:: Dataset extract
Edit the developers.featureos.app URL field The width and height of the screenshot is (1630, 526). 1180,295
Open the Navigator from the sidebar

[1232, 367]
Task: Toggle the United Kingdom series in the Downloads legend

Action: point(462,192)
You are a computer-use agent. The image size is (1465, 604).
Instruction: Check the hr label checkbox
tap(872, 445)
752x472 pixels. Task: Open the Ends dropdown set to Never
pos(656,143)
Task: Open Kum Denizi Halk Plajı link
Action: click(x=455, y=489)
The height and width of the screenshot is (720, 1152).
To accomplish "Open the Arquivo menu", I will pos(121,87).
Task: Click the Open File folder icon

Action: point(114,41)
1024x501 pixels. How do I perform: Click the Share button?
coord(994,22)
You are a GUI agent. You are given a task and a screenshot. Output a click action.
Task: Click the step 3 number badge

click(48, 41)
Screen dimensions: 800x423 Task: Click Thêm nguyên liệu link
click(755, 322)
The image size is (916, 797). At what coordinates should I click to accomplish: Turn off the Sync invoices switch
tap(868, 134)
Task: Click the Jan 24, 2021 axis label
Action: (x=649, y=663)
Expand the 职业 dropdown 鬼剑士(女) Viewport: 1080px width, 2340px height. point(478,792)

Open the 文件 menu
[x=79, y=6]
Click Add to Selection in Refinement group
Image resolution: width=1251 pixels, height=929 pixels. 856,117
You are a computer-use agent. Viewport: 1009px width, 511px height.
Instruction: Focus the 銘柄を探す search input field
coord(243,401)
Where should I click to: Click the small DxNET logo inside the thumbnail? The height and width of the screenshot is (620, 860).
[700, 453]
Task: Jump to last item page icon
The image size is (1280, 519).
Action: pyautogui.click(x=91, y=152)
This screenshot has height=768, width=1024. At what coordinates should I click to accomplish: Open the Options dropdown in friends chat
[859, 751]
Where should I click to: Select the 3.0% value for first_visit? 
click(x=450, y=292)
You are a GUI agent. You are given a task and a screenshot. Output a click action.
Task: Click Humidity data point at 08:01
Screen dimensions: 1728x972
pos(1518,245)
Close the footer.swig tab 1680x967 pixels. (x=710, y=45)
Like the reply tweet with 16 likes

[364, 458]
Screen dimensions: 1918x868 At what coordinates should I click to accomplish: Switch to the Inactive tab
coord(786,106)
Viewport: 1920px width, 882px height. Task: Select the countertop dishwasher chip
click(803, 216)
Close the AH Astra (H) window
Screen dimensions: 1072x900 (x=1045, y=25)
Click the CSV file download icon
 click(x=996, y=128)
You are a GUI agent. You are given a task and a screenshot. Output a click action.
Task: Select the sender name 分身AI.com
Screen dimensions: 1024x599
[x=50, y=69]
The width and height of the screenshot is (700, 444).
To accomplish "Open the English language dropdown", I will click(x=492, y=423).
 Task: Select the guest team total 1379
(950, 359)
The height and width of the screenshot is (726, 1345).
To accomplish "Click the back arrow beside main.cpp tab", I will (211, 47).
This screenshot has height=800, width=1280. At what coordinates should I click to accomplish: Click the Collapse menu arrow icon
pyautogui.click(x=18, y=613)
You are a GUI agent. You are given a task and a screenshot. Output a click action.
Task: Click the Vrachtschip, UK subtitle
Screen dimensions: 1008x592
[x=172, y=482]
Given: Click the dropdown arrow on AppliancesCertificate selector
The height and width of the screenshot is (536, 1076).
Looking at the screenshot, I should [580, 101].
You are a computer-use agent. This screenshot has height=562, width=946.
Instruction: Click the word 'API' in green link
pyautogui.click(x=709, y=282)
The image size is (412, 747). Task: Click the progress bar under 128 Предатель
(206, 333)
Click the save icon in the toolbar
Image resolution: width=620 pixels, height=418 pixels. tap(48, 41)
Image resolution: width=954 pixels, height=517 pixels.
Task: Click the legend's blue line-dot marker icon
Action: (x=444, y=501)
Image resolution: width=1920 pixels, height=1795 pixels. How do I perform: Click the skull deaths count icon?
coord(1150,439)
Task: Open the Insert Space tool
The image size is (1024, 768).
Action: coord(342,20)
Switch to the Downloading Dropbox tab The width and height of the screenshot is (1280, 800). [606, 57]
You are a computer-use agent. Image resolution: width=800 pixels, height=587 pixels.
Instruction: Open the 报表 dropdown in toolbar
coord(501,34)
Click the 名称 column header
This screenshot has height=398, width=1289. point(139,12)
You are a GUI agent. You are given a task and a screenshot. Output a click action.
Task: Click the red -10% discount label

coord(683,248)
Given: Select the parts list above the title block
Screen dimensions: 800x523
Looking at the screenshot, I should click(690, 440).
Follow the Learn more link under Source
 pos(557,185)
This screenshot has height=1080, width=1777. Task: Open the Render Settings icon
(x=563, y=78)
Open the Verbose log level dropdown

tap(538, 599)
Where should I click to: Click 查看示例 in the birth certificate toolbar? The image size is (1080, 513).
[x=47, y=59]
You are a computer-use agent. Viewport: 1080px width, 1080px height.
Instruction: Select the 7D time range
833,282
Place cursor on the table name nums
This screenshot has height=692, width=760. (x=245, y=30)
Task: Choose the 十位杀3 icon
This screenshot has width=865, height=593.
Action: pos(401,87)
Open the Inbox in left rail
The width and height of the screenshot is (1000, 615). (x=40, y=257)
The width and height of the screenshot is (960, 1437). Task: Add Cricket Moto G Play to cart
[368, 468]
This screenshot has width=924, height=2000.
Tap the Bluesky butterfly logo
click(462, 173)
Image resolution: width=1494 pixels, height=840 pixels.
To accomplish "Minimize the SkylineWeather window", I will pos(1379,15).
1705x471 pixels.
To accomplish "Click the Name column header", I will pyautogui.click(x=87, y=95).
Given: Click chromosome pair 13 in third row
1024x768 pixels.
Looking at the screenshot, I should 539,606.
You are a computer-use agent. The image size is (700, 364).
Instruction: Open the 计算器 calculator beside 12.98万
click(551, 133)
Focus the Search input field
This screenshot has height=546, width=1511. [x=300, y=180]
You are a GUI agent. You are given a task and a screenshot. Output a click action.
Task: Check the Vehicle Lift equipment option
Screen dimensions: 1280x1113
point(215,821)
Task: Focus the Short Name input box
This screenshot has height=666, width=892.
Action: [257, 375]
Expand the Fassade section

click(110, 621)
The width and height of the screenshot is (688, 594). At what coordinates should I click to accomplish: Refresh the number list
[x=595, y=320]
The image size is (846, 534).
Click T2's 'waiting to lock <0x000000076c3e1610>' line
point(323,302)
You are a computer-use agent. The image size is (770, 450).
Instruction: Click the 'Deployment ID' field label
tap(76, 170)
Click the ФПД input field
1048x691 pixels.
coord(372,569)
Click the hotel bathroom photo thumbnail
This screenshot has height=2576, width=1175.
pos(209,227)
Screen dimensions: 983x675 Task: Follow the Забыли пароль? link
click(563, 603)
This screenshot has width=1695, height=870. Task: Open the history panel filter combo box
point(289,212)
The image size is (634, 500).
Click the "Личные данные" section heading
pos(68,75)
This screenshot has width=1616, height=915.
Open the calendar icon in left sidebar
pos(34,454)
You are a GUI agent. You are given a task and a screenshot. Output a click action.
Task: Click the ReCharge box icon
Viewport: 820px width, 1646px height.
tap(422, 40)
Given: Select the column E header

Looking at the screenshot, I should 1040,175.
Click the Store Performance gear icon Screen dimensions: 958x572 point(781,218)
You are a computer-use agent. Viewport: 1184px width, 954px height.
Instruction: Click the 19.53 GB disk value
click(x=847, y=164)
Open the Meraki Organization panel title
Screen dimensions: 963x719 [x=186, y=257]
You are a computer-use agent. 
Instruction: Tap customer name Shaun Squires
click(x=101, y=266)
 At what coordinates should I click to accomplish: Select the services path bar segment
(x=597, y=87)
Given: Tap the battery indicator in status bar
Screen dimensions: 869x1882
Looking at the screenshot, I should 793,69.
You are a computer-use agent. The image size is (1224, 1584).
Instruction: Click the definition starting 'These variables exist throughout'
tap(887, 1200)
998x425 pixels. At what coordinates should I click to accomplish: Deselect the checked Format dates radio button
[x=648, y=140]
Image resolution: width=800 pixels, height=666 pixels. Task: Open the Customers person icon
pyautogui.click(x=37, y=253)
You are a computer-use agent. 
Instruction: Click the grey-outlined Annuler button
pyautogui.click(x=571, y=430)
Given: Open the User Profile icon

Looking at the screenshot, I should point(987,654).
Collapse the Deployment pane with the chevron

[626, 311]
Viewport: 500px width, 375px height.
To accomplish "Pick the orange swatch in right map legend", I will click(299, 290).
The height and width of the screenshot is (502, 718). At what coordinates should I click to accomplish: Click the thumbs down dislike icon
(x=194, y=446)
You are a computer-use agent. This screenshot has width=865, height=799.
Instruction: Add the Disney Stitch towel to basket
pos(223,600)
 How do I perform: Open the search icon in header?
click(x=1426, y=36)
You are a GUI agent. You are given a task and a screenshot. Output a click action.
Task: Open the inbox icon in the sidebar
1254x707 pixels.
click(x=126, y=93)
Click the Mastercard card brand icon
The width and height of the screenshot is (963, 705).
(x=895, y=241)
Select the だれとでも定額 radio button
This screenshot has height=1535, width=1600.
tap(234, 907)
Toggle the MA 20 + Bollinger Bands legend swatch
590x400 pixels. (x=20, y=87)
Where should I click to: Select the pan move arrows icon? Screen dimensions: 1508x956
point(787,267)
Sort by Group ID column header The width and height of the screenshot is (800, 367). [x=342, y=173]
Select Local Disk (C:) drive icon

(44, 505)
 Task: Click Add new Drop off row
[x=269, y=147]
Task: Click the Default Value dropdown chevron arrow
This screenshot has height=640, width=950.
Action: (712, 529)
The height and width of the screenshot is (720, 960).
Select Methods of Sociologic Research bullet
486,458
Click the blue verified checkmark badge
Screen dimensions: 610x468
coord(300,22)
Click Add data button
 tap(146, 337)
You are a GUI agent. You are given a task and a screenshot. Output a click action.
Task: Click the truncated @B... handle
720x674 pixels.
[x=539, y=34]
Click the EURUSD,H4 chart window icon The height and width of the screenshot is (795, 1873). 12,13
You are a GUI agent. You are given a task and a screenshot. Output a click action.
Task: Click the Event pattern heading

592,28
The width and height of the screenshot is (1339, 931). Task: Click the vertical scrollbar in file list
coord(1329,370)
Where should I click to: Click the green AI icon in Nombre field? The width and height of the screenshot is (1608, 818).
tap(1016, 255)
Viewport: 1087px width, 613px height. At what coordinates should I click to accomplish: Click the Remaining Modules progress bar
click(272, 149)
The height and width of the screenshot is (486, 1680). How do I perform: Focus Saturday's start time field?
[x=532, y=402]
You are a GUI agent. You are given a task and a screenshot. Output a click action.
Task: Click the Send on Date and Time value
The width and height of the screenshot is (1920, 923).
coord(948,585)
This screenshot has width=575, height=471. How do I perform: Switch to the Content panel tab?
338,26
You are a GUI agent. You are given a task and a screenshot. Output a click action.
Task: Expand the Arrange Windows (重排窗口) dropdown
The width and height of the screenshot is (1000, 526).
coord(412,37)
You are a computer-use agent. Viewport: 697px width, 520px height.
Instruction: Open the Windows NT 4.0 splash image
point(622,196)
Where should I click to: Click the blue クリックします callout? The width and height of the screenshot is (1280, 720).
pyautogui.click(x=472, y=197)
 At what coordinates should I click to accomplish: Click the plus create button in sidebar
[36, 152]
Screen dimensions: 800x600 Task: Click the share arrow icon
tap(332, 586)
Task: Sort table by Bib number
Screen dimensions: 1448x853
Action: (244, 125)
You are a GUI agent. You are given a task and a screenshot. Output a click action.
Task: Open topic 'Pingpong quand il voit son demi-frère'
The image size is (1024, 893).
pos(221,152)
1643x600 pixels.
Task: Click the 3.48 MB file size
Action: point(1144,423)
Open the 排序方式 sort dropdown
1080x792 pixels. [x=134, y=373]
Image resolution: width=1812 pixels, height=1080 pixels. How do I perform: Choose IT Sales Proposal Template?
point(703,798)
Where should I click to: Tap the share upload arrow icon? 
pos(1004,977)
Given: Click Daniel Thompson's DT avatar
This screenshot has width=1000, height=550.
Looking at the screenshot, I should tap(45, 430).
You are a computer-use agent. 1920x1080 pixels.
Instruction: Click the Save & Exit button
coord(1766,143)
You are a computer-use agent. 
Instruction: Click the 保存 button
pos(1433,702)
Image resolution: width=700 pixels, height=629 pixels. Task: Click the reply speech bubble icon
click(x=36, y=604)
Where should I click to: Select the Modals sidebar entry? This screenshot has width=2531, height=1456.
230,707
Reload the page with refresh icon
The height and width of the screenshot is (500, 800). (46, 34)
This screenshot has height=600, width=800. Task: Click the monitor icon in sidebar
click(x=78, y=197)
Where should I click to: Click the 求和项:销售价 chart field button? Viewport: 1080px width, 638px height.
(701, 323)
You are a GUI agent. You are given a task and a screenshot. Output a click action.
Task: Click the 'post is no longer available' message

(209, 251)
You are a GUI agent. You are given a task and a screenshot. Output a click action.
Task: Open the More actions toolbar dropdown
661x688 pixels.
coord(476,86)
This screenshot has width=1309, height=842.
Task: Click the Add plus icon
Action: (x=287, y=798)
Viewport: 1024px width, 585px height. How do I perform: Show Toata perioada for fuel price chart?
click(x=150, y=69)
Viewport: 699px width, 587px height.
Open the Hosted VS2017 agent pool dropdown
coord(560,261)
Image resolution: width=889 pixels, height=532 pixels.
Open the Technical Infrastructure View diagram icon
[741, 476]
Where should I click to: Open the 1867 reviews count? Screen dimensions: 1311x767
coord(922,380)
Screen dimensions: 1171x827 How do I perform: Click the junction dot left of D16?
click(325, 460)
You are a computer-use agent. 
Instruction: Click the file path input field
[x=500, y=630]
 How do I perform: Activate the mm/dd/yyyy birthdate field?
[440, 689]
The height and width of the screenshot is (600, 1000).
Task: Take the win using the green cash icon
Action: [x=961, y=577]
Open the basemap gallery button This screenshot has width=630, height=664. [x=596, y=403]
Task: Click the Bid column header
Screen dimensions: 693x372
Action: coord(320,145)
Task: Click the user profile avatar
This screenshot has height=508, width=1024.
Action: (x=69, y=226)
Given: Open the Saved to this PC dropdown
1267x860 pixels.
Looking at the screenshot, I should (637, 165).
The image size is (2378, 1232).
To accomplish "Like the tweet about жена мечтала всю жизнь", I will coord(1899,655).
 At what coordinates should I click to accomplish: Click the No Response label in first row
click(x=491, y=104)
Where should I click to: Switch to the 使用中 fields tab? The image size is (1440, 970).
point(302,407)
::::
Above are records; repeat only the lines starting at the line with "Instruction: Click the word" and ending at the line with "1705x471 pixels.", exactly as they appear, both included.

• Result of the exercise:
Instruction: Click the word 'API' in green link
pyautogui.click(x=709, y=282)
The image size is (412, 747). Task: Click the progress bar under 128 Предатель
(206, 333)
Click the save icon in the toolbar
Image resolution: width=620 pixels, height=418 pixels. tap(48, 41)
Image resolution: width=954 pixels, height=517 pixels.
Task: Click the legend's blue line-dot marker icon
Action: (x=444, y=501)
Image resolution: width=1920 pixels, height=1795 pixels. How do I perform: Click the skull deaths count icon?
coord(1150,439)
Task: Open the Insert Space tool
The image size is (1024, 768).
Action: coord(342,20)
Switch to the Downloading Dropbox tab The width and height of the screenshot is (1280, 800). [606, 57]
You are a computer-use agent. Image resolution: width=800 pixels, height=587 pixels.
Instruction: Open the 报表 dropdown in toolbar
coord(501,34)
Click the 名称 column header
This screenshot has height=398, width=1289. point(139,12)
You are a GUI agent. You are given a task and a screenshot. Output a click action.
Task: Click the red -10% discount label

coord(683,248)
Given: Select the parts list above the title block
Screen dimensions: 800x523
Looking at the screenshot, I should click(690, 440).
Follow the Learn more link under Source
 pos(557,185)
This screenshot has height=1080, width=1777. Task: Open the Render Settings icon
(x=563, y=78)
Open the Verbose log level dropdown

tap(538, 599)
Where should I click to: Click 查看示例 in the birth certificate toolbar? The image size is (1080, 513).
[x=47, y=59]
You are a computer-use agent. Viewport: 1080px width, 1080px height.
Instruction: Select the 7D time range
833,282
Place cursor on the table name nums
This screenshot has height=692, width=760. (x=245, y=30)
Task: Choose the 十位杀3 icon
This screenshot has width=865, height=593.
Action: pos(401,87)
Open the Inbox in left rail
The width and height of the screenshot is (1000, 615). (x=40, y=257)
The width and height of the screenshot is (960, 1437). Task: Add Cricket Moto G Play to cart
[368, 468]
This screenshot has width=924, height=2000.
Tap the Bluesky butterfly logo
click(462, 173)
Image resolution: width=1494 pixels, height=840 pixels.
To accomplish "Minimize the SkylineWeather window", I will pos(1379,15).
1705x471 pixels.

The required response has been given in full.